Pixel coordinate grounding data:
::::::
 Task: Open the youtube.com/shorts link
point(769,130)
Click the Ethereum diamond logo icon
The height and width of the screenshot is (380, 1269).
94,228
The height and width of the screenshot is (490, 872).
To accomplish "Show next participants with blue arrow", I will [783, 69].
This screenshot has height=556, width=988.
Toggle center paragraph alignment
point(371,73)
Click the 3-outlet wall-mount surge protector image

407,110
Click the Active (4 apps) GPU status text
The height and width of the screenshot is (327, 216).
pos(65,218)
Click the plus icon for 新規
::::::
▶ [WHAT TO DO] All of the records above should be transcribed exactly.

▶ [OUTPUT OF THE TASK]
 Task: Open the youtube.com/shorts link
point(769,130)
Click the Ethereum diamond logo icon
The height and width of the screenshot is (380, 1269).
94,228
The height and width of the screenshot is (490, 872).
To accomplish "Show next participants with blue arrow", I will [783, 69].
This screenshot has height=556, width=988.
Toggle center paragraph alignment
point(371,73)
Click the 3-outlet wall-mount surge protector image

407,110
Click the Active (4 apps) GPU status text
The height and width of the screenshot is (327, 216).
pos(65,218)
Click the plus icon for 新規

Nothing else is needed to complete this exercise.